**What is needed**
When the line containing "The width and height of the screenshot is (609, 263)." is found in the data below, give it again along with every later line, exactly; drop the pictures.

Records contained in a dataset
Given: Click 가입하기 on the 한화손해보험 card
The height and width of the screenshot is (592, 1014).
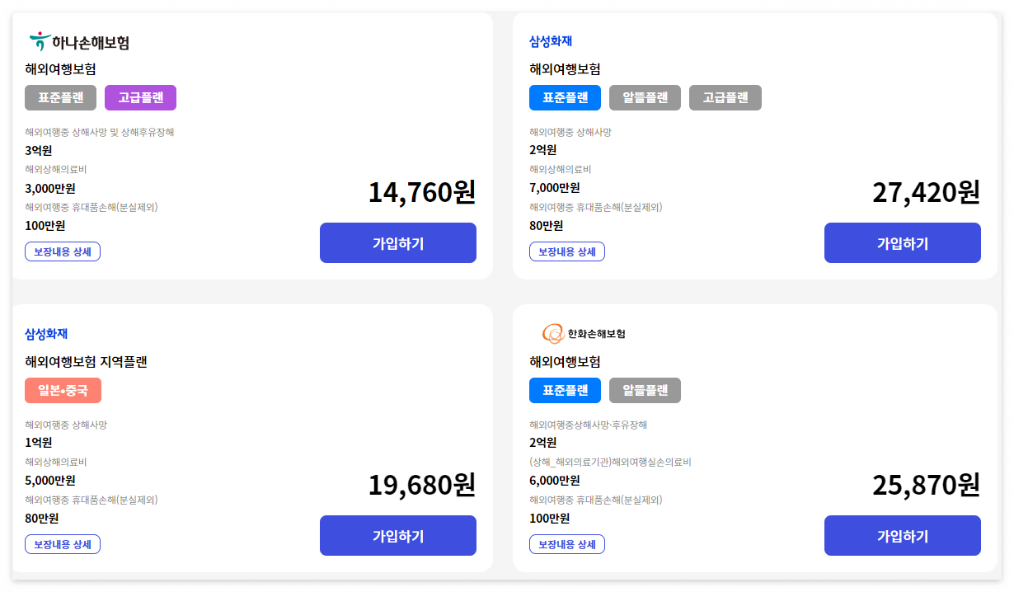Looking at the screenshot, I should [902, 535].
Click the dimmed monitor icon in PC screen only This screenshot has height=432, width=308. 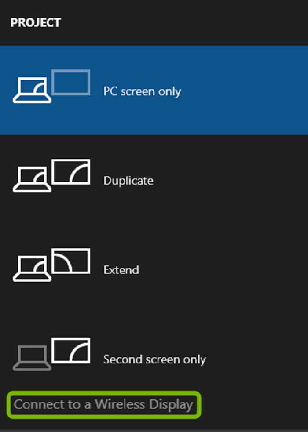[x=71, y=82]
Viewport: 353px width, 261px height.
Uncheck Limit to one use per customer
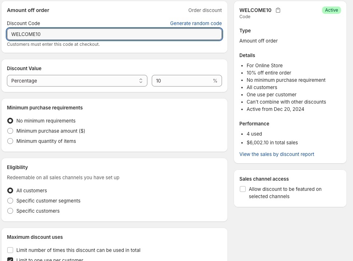[x=10, y=260]
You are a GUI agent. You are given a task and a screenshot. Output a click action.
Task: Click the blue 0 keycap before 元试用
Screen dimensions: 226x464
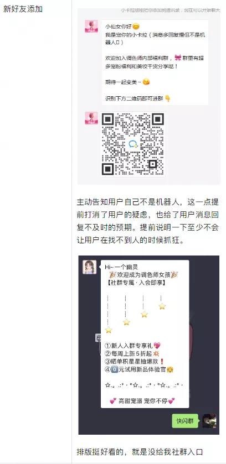(114, 369)
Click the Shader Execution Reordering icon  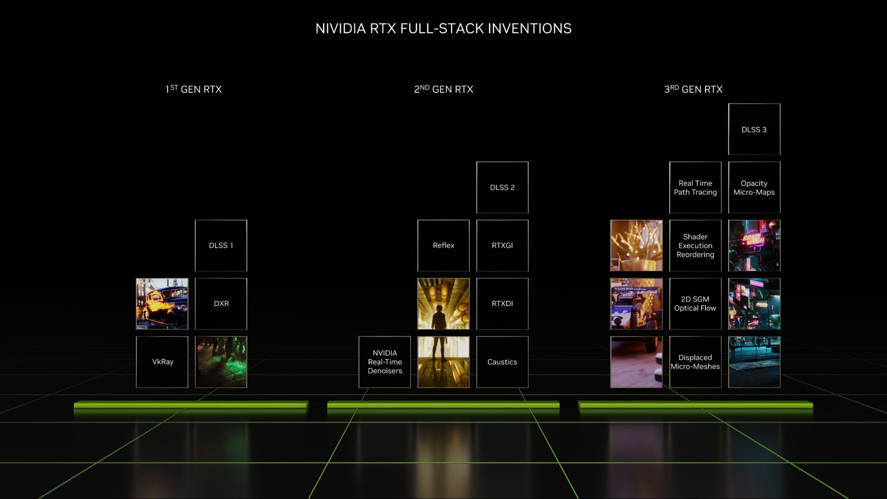695,246
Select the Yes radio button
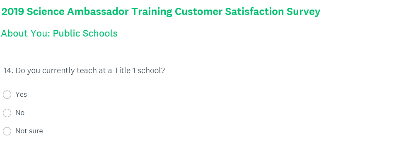The image size is (406, 152). pos(7,95)
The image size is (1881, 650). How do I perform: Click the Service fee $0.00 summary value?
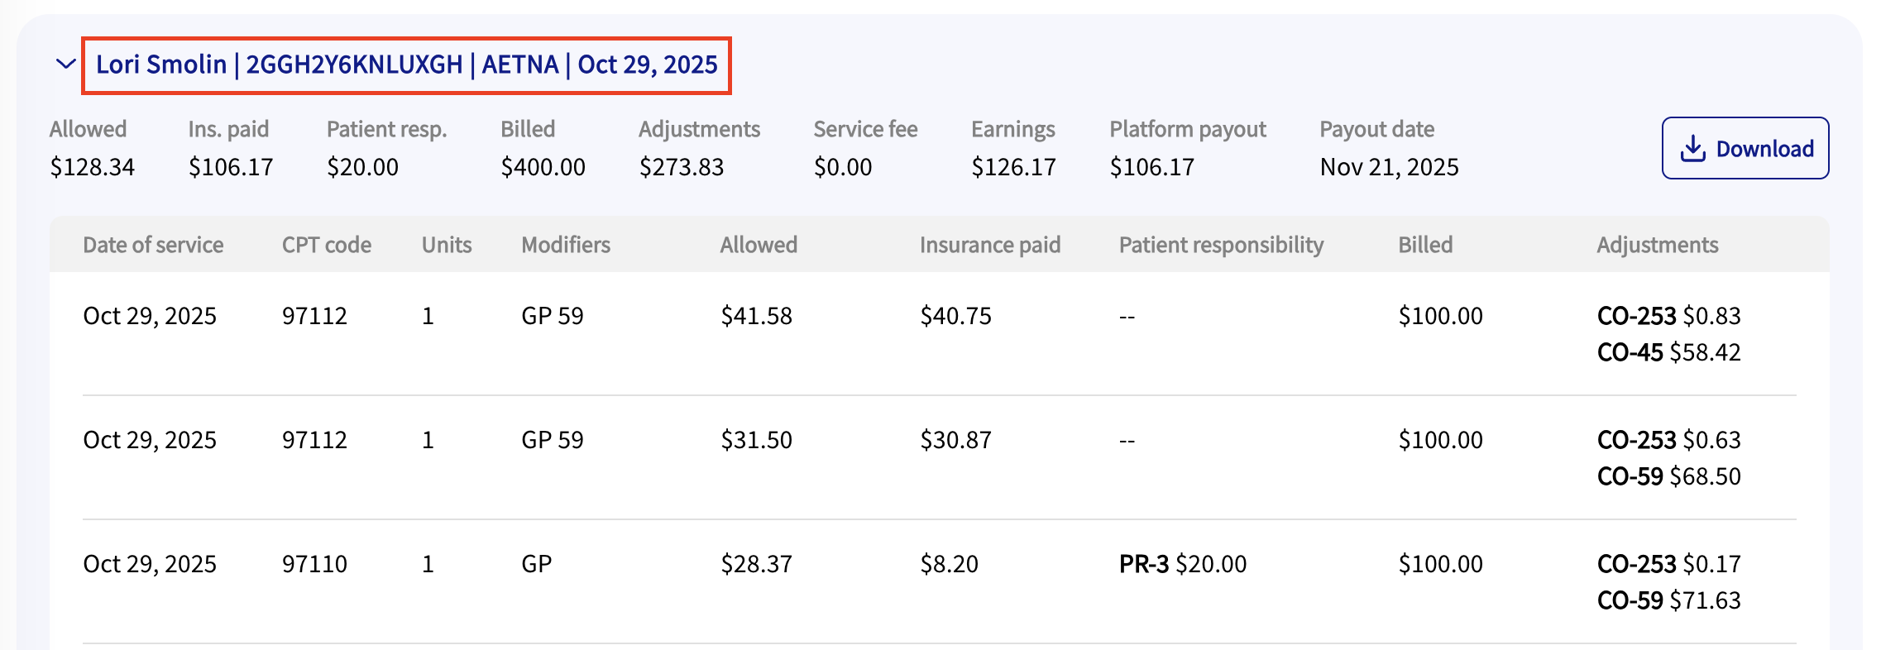(x=842, y=167)
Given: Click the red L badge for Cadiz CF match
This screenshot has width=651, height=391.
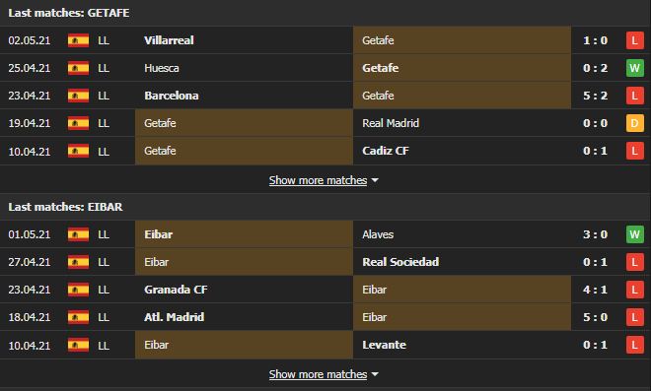Looking at the screenshot, I should 634,151.
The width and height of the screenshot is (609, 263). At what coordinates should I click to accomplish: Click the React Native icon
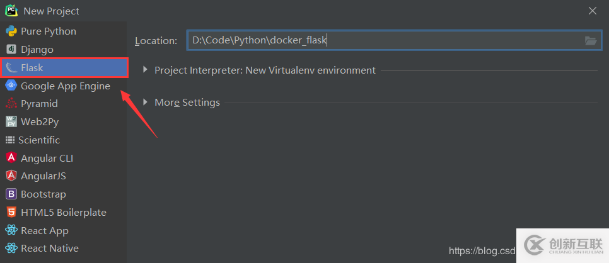pos(11,249)
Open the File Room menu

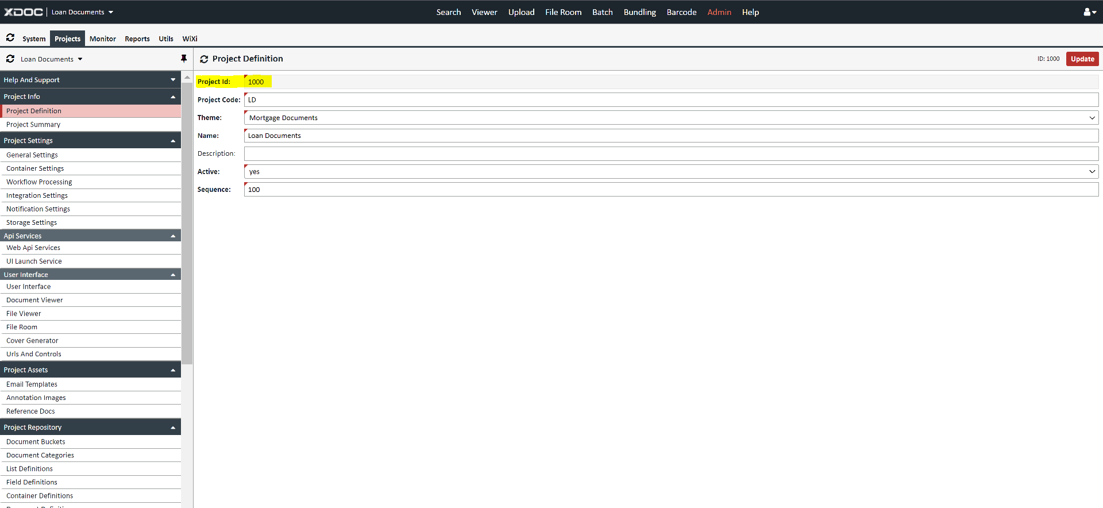pos(563,12)
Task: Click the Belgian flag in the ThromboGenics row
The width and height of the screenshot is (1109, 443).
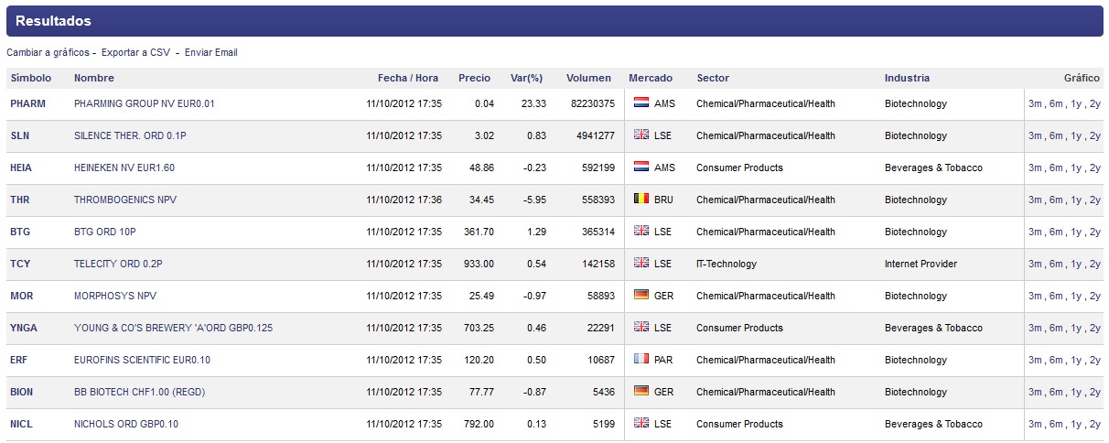Action: point(641,200)
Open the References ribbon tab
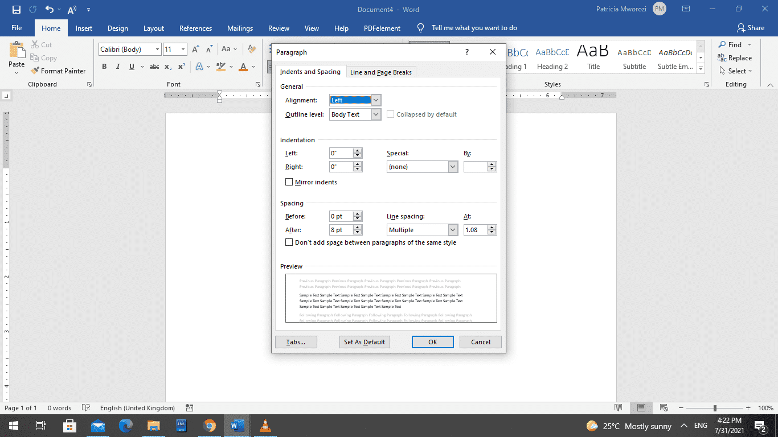This screenshot has height=437, width=778. click(195, 27)
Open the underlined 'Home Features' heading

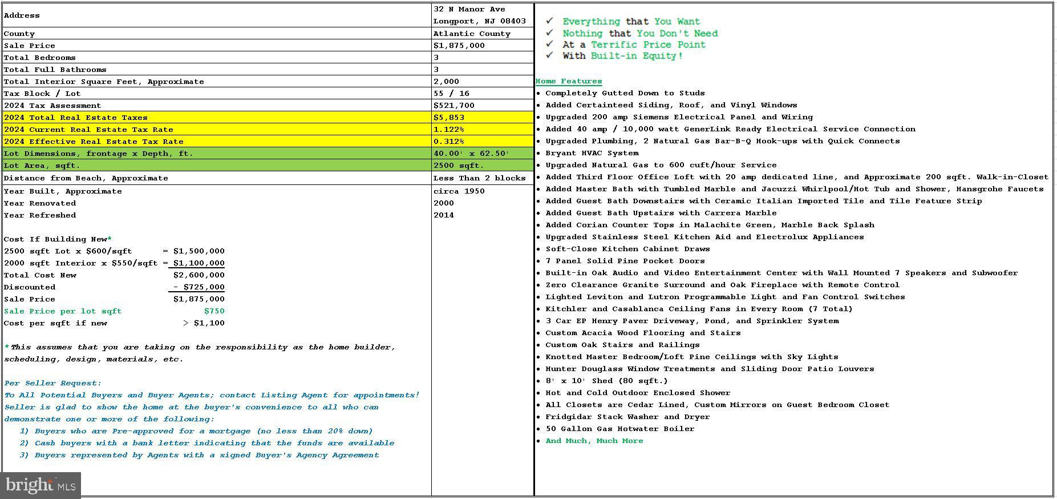(x=568, y=81)
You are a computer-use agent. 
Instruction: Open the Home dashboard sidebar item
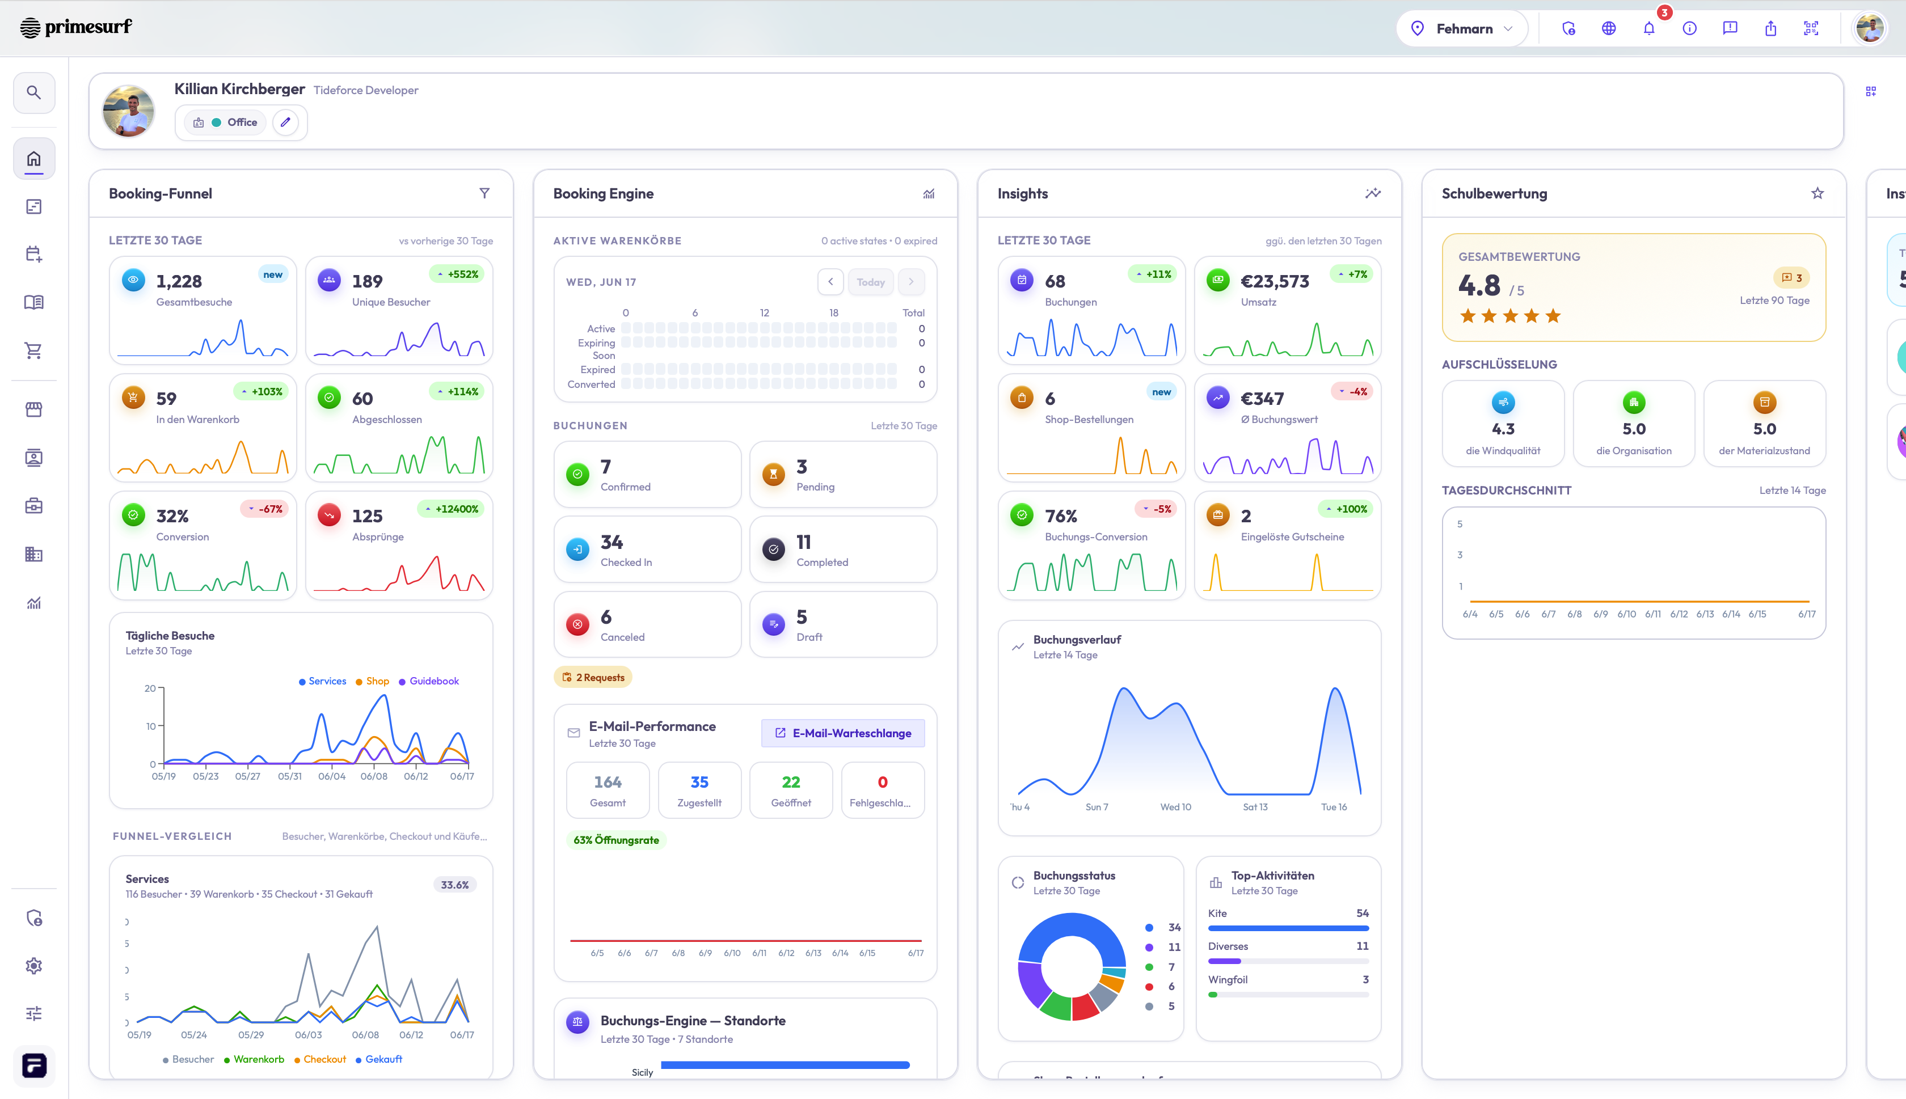pos(34,159)
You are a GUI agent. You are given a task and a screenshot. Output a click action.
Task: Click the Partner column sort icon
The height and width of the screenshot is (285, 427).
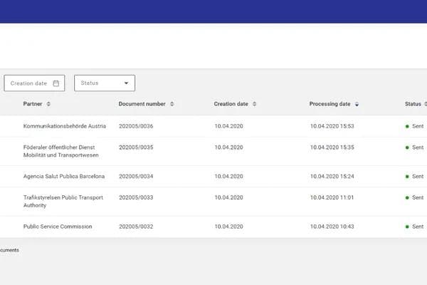[48, 104]
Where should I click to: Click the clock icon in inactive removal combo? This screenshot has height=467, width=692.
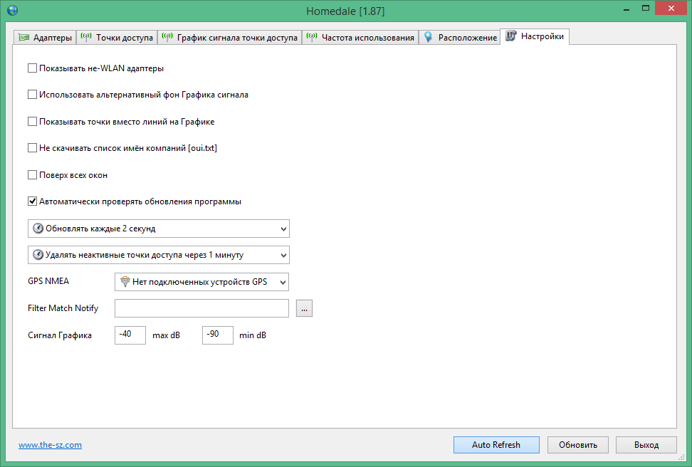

**Written solution**
The width and height of the screenshot is (609, 263). At what coordinates should I click to accomplish: Click the React Native icon
pos(11,249)
Open the File Room menu

pos(563,12)
Task: Click the Belgian flag in the ThromboGenics row
The width and height of the screenshot is (1109, 443).
Action: point(641,200)
Open the References ribbon tab
This screenshot has height=437, width=778. click(195, 27)
Open the underlined 'Home Features' heading

(x=568, y=81)
You are a computer-use agent. 
Instruction: Open the Home dashboard sidebar item
pos(34,159)
You are a GUI agent. You are given a task and a screenshot. Output a click action.
Task: Click the Partner column sort icon
The height and width of the screenshot is (285, 427).
[48, 104]
Where should I click to: Click the clock icon in inactive removal combo? This screenshot has height=467, width=692.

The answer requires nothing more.